TASK TO COMPLETE:
Starting with the line that contains "You are a GUI" and continuing through the end of the records, put each line into a Markdown table with the columns Row and Record line, numbering the rows and skipping blank lines. Leave the pictures out of your answer.
— start DATASET EXTRACT —
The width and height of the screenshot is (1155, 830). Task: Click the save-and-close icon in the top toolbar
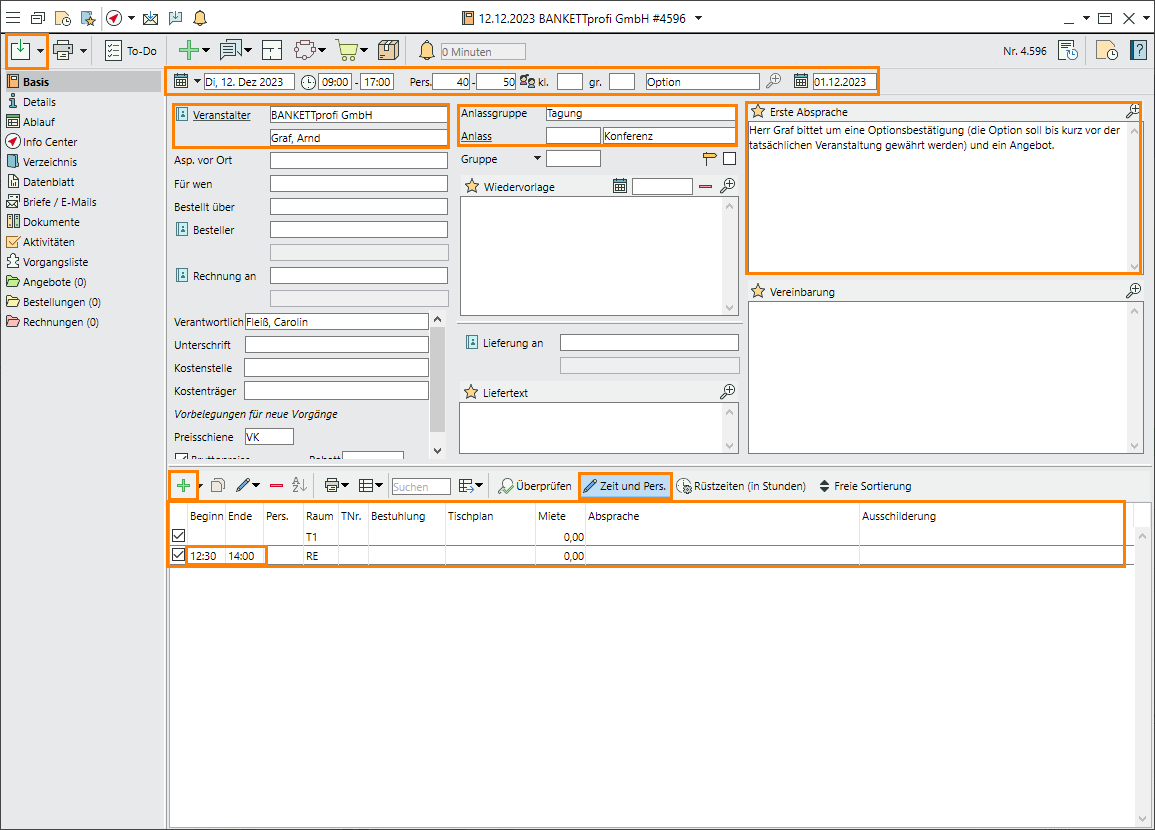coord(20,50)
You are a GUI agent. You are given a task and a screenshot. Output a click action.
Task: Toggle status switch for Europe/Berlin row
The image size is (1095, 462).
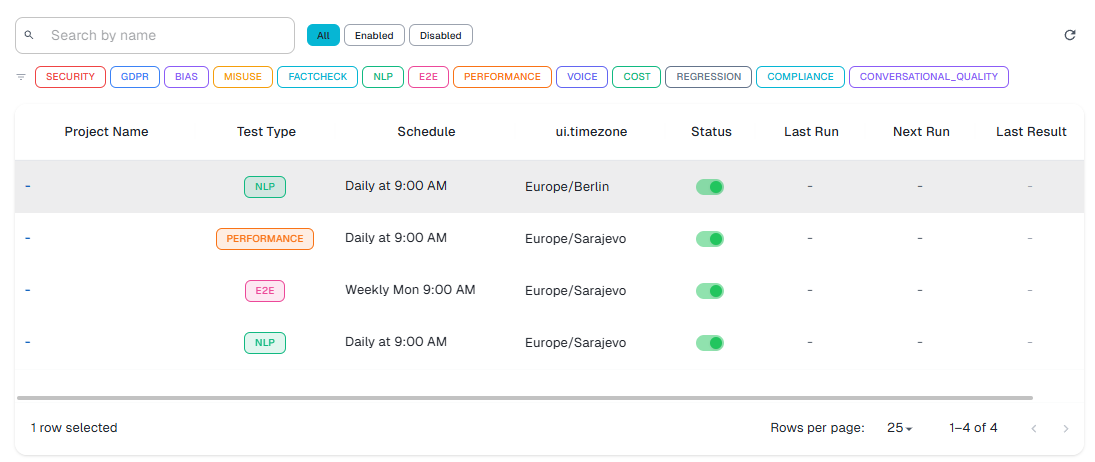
— end DATASET EXTRACT —
RESPONSE FOR THIS EXERCISE:
| Row | Record line |
|---|---|
| 1 | You are a GUI agent. You are given a task and a screenshot. Output a click action. |
| 2 | Task: Toggle status switch for Europe/Berlin row |
| 3 | The image size is (1095, 462). |